◆ Assigned task ◆
What lines of the listing include the string "Click"? Show them all.

◆ Data section ◆

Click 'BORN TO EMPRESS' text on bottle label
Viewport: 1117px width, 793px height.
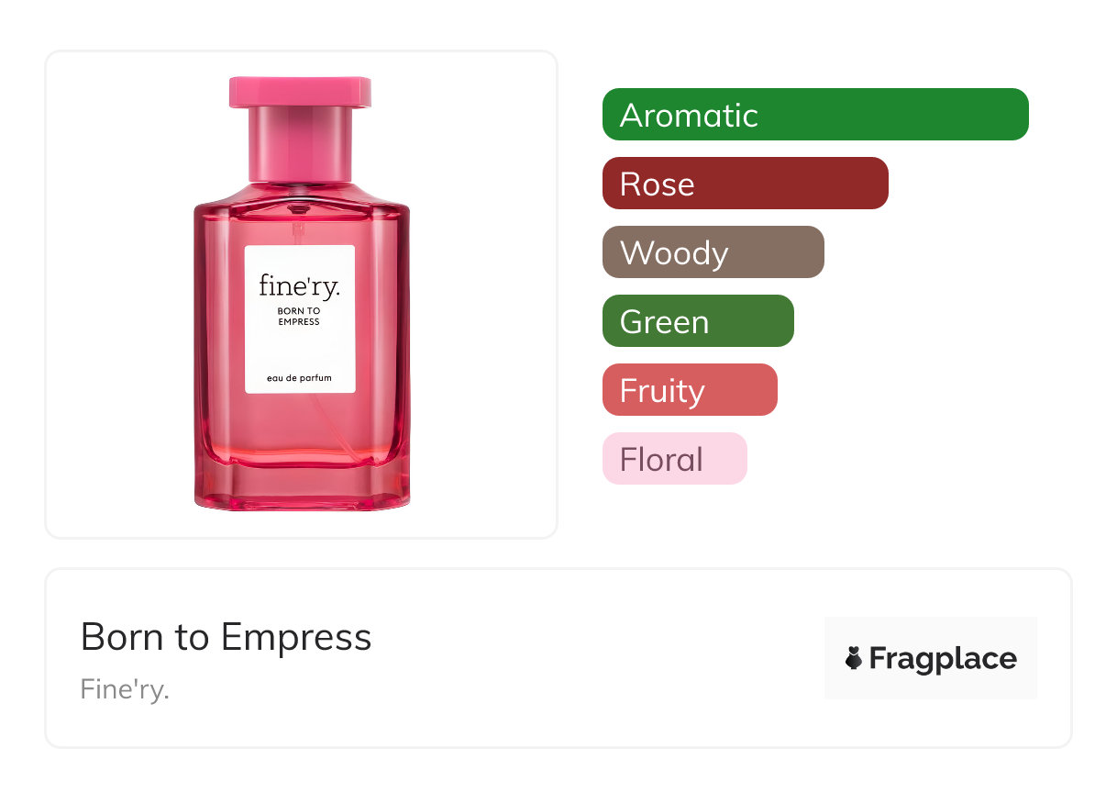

--

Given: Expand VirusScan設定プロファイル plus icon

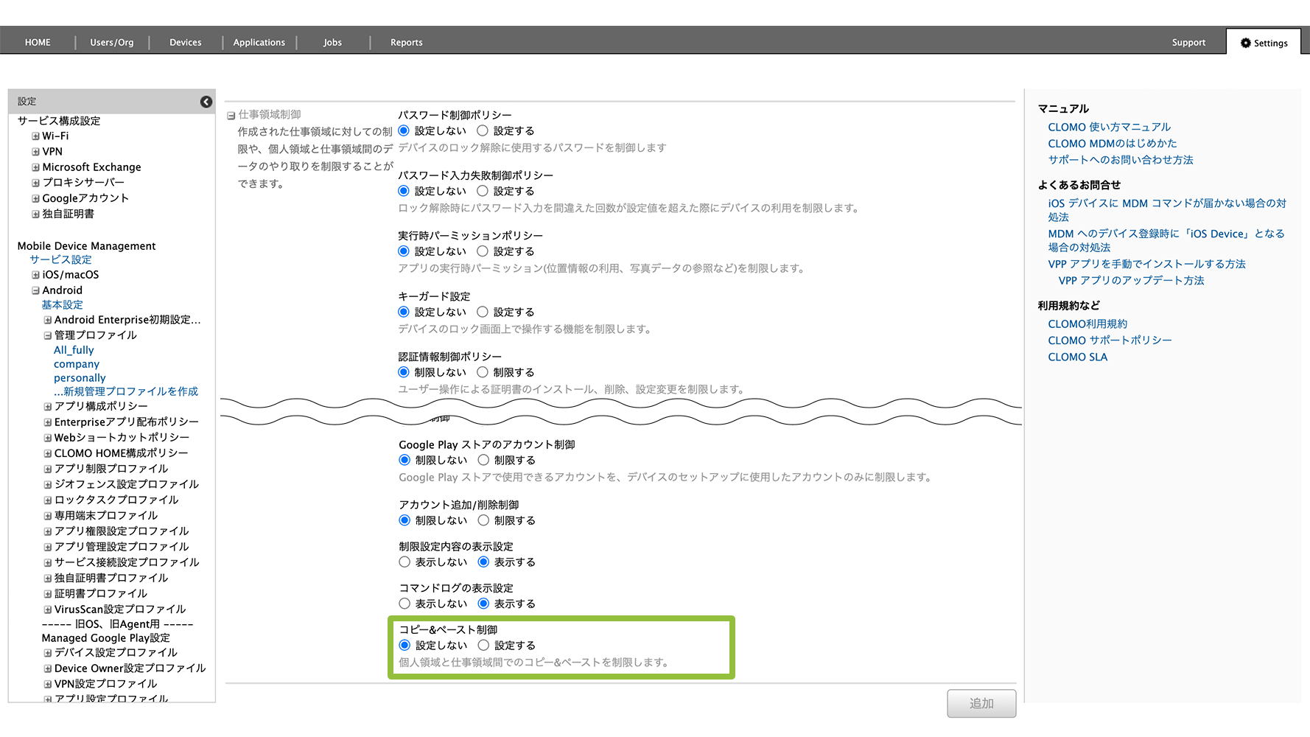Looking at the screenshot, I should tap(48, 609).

* * *

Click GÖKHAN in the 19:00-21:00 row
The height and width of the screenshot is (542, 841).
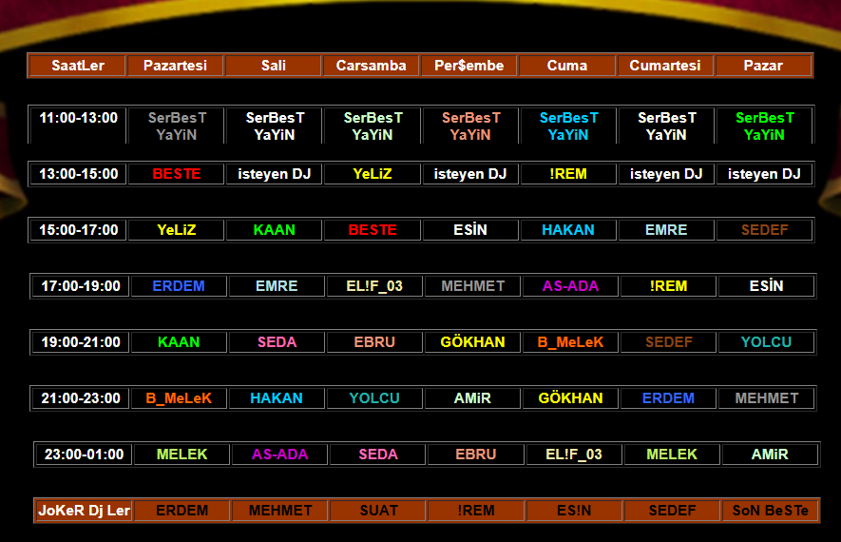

◆ Exercise response ◆
Click 'BORN TO EMPRESS' text on bottle label
Click GÖKHAN in the 19:00-21:00 row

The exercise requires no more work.